She brought a stool and established herself close to him. He acknowledged her presence without removing his eyes from the storm-tossed glory of the sky.

"Look, Ladybird—look!" he urged in a low tone. "We can talk afterwards."

But her attention was caught and riveted by the reflection of the glory in her husband's face.

"Does it please you so tremendously?" she asked in honest bewilderment. "Just a sunset! You've seen hundreds of them before."

He smiled and answered nothing. Speech and emotion inhabit different hemispheres of a man's brain; woman alone is rash enough to force them into unwilling union.
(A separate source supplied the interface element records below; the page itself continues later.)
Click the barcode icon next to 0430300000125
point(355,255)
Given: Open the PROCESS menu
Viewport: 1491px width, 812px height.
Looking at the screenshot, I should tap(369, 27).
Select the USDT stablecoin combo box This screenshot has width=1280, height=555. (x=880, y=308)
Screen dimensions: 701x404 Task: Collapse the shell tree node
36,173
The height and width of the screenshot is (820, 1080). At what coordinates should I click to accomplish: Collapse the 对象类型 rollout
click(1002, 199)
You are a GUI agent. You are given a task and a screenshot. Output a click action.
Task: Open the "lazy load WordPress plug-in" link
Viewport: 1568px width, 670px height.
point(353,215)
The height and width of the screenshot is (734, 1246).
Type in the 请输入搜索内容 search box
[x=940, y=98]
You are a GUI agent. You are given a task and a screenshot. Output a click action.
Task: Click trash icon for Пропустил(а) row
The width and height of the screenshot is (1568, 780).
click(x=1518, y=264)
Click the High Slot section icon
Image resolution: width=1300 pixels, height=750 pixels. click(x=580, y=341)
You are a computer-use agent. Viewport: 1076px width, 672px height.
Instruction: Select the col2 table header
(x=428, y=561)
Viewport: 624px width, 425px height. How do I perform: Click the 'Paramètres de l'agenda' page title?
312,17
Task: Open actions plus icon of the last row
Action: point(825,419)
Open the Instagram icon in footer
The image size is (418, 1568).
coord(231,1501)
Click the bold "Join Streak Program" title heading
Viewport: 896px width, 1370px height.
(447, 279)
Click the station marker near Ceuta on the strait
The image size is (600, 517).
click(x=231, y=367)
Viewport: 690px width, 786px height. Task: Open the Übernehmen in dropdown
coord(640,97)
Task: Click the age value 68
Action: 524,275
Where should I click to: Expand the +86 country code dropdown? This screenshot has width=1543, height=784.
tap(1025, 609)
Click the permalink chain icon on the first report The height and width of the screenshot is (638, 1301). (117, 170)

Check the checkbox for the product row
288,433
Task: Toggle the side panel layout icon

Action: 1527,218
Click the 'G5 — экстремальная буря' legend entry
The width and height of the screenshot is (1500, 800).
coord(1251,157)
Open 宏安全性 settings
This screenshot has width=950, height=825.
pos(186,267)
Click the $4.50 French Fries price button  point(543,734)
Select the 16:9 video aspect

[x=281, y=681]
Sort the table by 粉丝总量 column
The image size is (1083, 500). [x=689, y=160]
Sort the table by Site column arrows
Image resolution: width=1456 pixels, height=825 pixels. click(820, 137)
The clinging garment of mist, driven and dispersed by day's last flash of self-assertion, lay heaped and tumbled in the valleys, and the mountains stood knee-deep in an opalescent sea of foam. It was as though Nature, in a mood of capricious kindliness, had rent the veil, that mortals might share in the triumphal passing of the sun, whose supremacy had been in eclipse these many days.

Above the deep-toned quiet of earth, blurred and ragged clouds showed every conceivable tone of umber and grey, from purest pearl-white to darkest depths of indigo. Only low down, where a blue-black mass ended with level abruptness, a flaming strip of day was splashed along the west—one broad brush-stroke, as it were, by some Titanic artist whose palette held liquid fire. Snows and mist alike caught and flung back the radiance in a maze of rainbow hues; while beyond the bank of cloud a vast pale fan of light shot outward and upward to the very zenith of heaven. Each passing minute wrought some imperceptible change of grouping, form, or colour; blurred masses melted to flakes and strata on a groundwork of frail blue; orange deepened to crimson; and anon earth and sky were on fire with tints of garnet and rose. Each several snow-peak blushed like an angel surprised in a good deed. Splashes of colour sprang from cloud-tip to cloud-tip with invisible speed, till even the chill east glowed with a faint hue of life.

And in the midst of the transient splendour, enveloped by the isolation of the falling day, husband and wife sat silent, absorbed in strangely opposite reflections. Verily they dwelt in different planets, these two who had willed to be one, but whom forces more potent held it inexorably apart.

Desmond had long since passed beyond the border-line of definite thought; while Evelyn's mind rapidly reverted to the more congenial atmosphere of things terrestrial. An unknown force was urging her to speak openly to her husband, to rid herself of the shadow that had begun to tarnish the bright surface of life. It would be easier to speak in dusk than in bald daylight—easier also before the bloom of reunion had been rubbed off by the prosaic trivialities of life. In her present position, too, it would be possible to avoid his gaze; and she found a singular difficulty in tampering with facts when Theo's eyes were on her face.